Jacqueline Rivers, Featured Writer

MINNEAPOLIS—COVID-19 created a lot of challenges, one of the many for young people included taking drivers education online and behind the wheel with masks on. 

In the fall of 2020 the Minnesota Department of Motor Vehicles started offering an at home permit testing option. Lots of people loved this new idea but some people were worried about the amount of cheating that could take place during at home testing. 

Georgia Rinkleff, a senior at Southwest High School who took driver’s education before COVID-19 hit. When asked about how she thinks taking drivers education online differs from in-person drivers education she said “Drivers ed in person was very long and tiring, but I think it would be harder to sit for that long alone.”

Rinkleff also said that she feels bad for the people that had to wait so long to take their permit and road test at the start of COVID-19.

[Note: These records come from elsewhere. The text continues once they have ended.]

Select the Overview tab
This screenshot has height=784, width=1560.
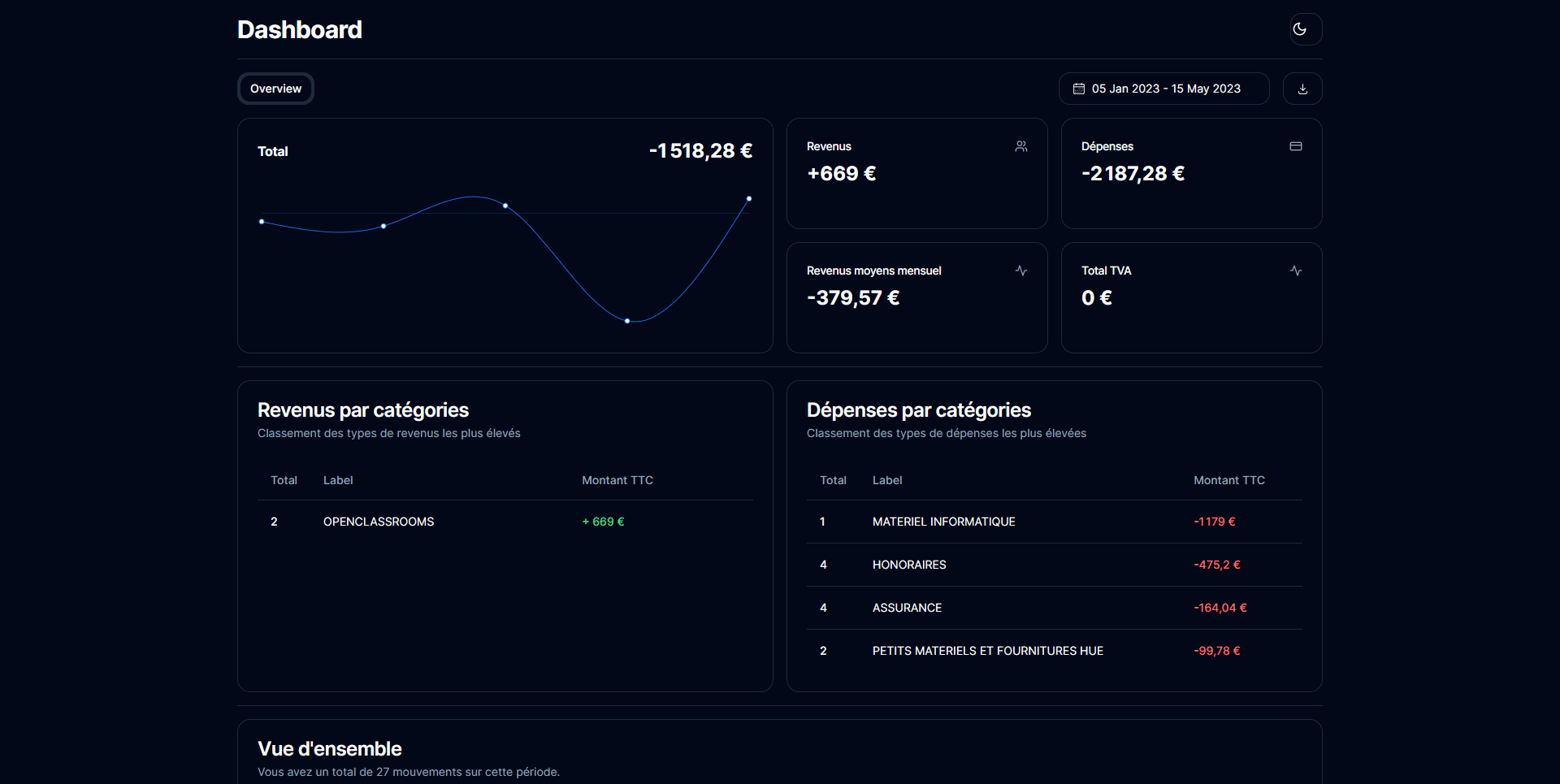pyautogui.click(x=275, y=89)
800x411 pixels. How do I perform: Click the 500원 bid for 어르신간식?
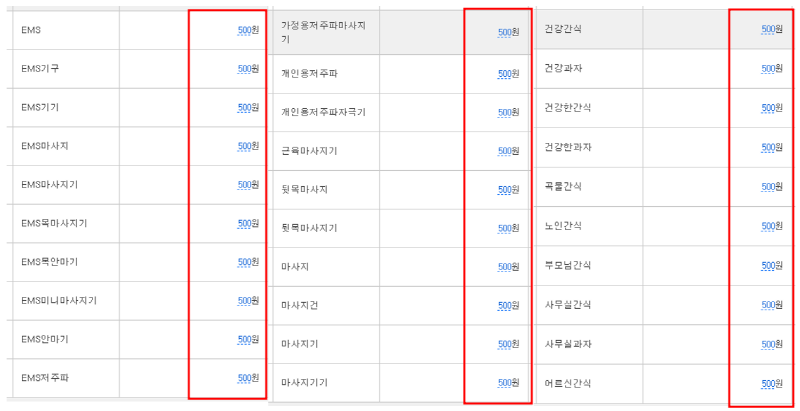click(772, 383)
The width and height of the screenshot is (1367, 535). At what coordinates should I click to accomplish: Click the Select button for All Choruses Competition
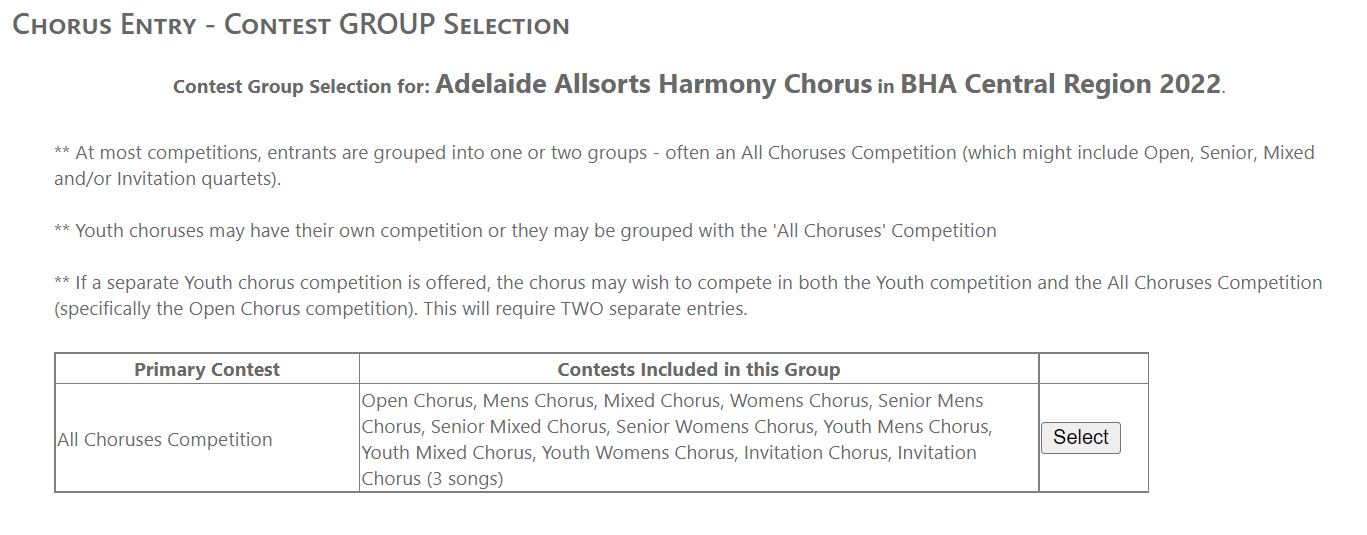tap(1080, 438)
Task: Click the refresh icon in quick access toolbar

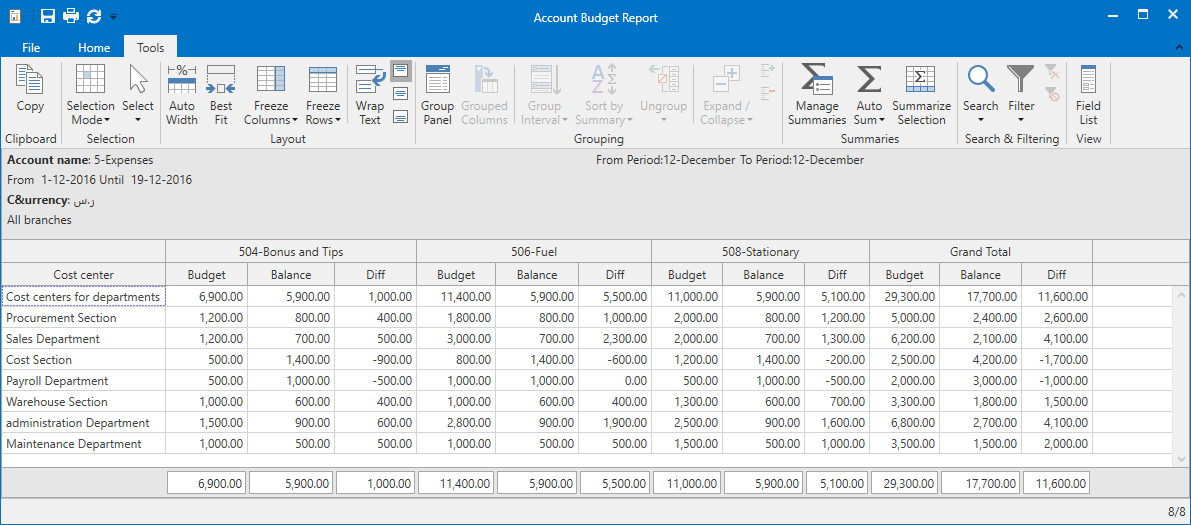Action: pos(94,16)
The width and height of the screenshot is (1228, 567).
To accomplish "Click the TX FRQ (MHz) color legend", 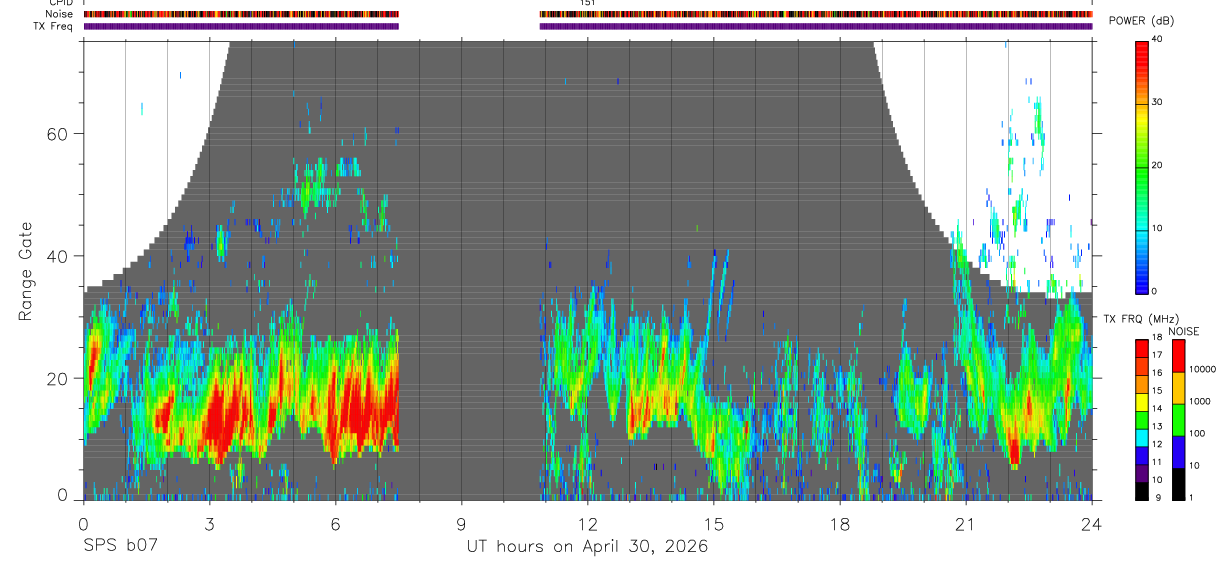I will (1142, 420).
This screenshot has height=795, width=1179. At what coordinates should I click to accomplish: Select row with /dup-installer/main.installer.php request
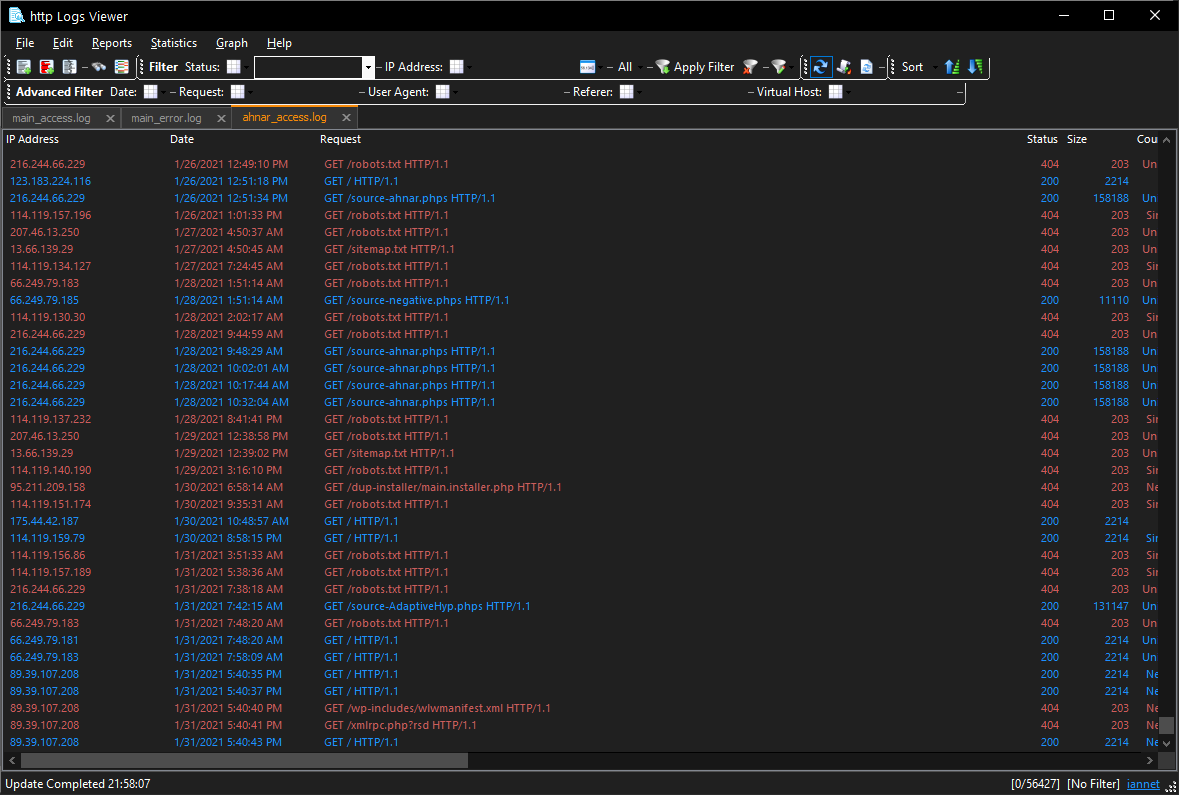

In 2020 when COVID first struck, the wait to take the permit test was so backed up that people were waiting until November.  The wait list for the road test was even worse because they were completely stopped for months.

Rinkleff’s friend had to wait over six months for their road test.

Emily Springer had a different experience with driver’s education. Springer is a sophomore at Southwest High School. She thinks that taking drivers education in person would have been the same because they are teaching the same curriculum. 

As for behind the wheel, Springer took her first behind the wheel in the spring of 2021 even though she got her permit in October 2020. “I didn’t do a behind the wheel for months until I knew that it was slightly safer.”

Though COVID had calmed down she still had concerns about her safety and the safety of her family. 

“I didn’t feel fully safe… I waited a long time to take my first behind the wheel and wore a mask the entire time which made me feel a bit more comfortable, but it still didn’t feel like the safest thing to me which was a bit scary.”

Josie Wilike who is a sophomore at Southwest had some things to say on this topic as well. Wilkie, who had just taken driver’s education online, said it was very hard to focus and may be near impossible for someone who struggles to pay attention. 

“Hopefully it can go back to being in person soon” Wilkie said.

Drivers education online may not be the best solution for the long run. But for now it will have to do.